But all that time, we thought, well wouldn't it be really cool if we could take an instrument like this out on a ship and just squirt seawater through it and see what all those diversity of phytoplankton would look like. So I managed to get my hands on what we call a big rig in flow cytometry, a large, powerful laser with a money-back guarantee from the company that if it didn't work on a ship, they would take it back. And so a young scientist that I was working with at the time, Rob Olson, was able to take this thing apart, put it on a ship, put it back together and take it off to sea. And it worked like a charm. We didn't think it would, because we thought the ship's vibrations would get in the way of the focusing of the laser, but it really worked like a charm. And so we mapped the phytoplankton distributions across the ocean. For the first time, you could look at them, one cell at a time, in real time, and see what was going on -- that was very exciting. But one day, Rob noticed some faint signals coming out of the instrument that we dismissed as electronic noise for probably a year, before we realized that it wasn't really behaving like noise. It had some regular patterns to it. To make a long story short, it was tiny, tiny little cells, less than one-one hundredth the width of a human hair that contain chlorophyl. That was Prochlorococcus.

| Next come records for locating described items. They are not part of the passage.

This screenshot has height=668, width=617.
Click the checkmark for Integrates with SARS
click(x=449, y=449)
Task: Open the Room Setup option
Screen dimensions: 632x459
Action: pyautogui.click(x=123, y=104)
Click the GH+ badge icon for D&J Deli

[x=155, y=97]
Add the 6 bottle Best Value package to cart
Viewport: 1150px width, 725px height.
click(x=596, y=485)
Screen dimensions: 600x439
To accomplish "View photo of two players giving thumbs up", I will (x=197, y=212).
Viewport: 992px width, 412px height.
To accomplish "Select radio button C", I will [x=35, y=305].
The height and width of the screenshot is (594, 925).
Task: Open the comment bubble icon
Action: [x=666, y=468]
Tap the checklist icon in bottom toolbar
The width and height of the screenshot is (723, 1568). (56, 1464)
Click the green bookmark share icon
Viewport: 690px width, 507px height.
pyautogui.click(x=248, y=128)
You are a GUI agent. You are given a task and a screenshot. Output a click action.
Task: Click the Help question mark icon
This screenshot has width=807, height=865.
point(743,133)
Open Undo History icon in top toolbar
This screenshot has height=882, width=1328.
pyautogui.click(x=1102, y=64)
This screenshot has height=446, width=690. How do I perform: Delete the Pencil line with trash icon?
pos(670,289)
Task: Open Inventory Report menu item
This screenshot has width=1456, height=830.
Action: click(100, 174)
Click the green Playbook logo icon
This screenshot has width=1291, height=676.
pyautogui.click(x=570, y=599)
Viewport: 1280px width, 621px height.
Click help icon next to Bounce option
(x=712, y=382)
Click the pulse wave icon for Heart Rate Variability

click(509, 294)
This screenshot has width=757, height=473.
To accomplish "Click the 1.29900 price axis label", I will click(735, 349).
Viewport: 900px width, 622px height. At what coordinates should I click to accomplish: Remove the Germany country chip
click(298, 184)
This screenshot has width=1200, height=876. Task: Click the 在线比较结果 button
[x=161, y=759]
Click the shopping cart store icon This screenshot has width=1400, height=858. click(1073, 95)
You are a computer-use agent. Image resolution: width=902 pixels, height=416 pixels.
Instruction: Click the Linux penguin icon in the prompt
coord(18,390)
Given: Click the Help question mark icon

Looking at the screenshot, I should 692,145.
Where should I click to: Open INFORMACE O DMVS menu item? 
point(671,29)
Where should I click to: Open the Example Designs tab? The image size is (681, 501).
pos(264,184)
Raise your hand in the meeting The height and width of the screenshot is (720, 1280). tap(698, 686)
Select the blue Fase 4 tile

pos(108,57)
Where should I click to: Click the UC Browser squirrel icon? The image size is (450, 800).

那时候我在想,如果我们我们可以拿着这样的设备到船上去,就把海水通过它来检验,来观察各种各样的浮游植物的样子,会不会很得劲?所以我设法搞到一个我称之为大平台的流血细胞计数器,一个大型的、强大的激光发生器,并获得厂商的保证,如果在船上不能用,就退货。一位当时和我一起工作的年轻科学家 Rob Olson 可以把这家伙带上船,安装在一起,一起出海。它运转起来太棒了。我们根本没有想到,因为我们觉得船的震动会阻碍到激光,但是它真的运转得很棒。然后,我们就绘制了海洋浮游植物分布图。这是真正的第一次看到一个细胞,看看正在发生什么,这真是太激动人心了。但是有一天,Rob注意到一些来自仪器以外的模糊信号,而这个信号一年前以来我们以为是可能电子噪声而被忽略了,然而这时意识到它并不像噪声。它又一些规则行图案。长话短说,这是一种极其微小的含有叶绿素的细胞,它比人类的头发宽度的百分之一还小。那就是绿原球藻。
So remember this slide that I showed you? If you shine blue light on that same sample, this is what you see: two tiny little red light-emitting cells. Those are Prochlorococcus. They are the smallest and most abundant photosynthetic cell on the planet. At first, we didn't know what they were, so we called the "little greens." It was a very affectionate name for them. Ultimately, we knew enough about them to give them the name Prochlorococcus, which means "primitive green berry."
有谁还记得这页我刚刚展示过的幻灯片吗?如果你用蓝光照射那两个样本,这就是你看到的:两点微小的发着红光的细胞。这些就是绿原球藻。他们是地球上最小的,又是量最大的,叶绿素细胞。一开始,我们不知道它是什么,就用“小绿”来称呼它。这是一个非常亲切的名字。后来,我们对它了解足够多了,就命名它叫“绿原球藻”,意思是“远古的绿色浆果”。
And it was about that time that I became so smitten by these little cells that I redirected my entire lab to study them and nothing else, and my loyalty to them has really paid off. They've given me a tremendous amount, including bringing me here.
也差不多在这个时候,我被这些小细胞迷得神魂颠倒,以至于我重新调整了整个实验室的研究方向,来专心研究他们,当然我对他们的忠诚回报也是很大的。他们给予我的非常多,包括我来到这里。
(Applause)(鼓掌)
So over the years, we and others, many others, have studied Prochlorococcus across the oceans and found that they're very abundant over wide, wide ranges in the open ocean ecosystem. They're particularly abundant in what are called the open ocean gyres. These are sometimes referred to as the deserts of the oceans, but they're not deserts at all. Their deep blue water is teeming with a hundred million Prochlorococcus cells per liter. If you crowd them together like we do in our cultures, you can see their beautiful green chlorophyl. One of those test tubes has a billion Prochlorococcus in it, and as I told you earlier, there are three billion billion billion of them on the planet. That's three octillion, if you care to convert.
经过多年,我和其他,非常多的其他人遍及各个海域研究绿原球藻,发现他们非常非常广泛地分布在开放海域生态系统,尤其是在开放海洋环流中。这些有时候会被称为海洋荒漠,但是他们根本就不是荒漠。在深海里也充满着每升水一亿的绿原球藻。如果你把他们像我们培养群那样聚集起来,你可以看到美丽的绿色叶绿素。那些试管里的一根就有10亿个原绿球藻,就像我前面提到过的,地球上有300亿亿亿原绿球藻,那是3乘10的27次方,如果你想转换的话。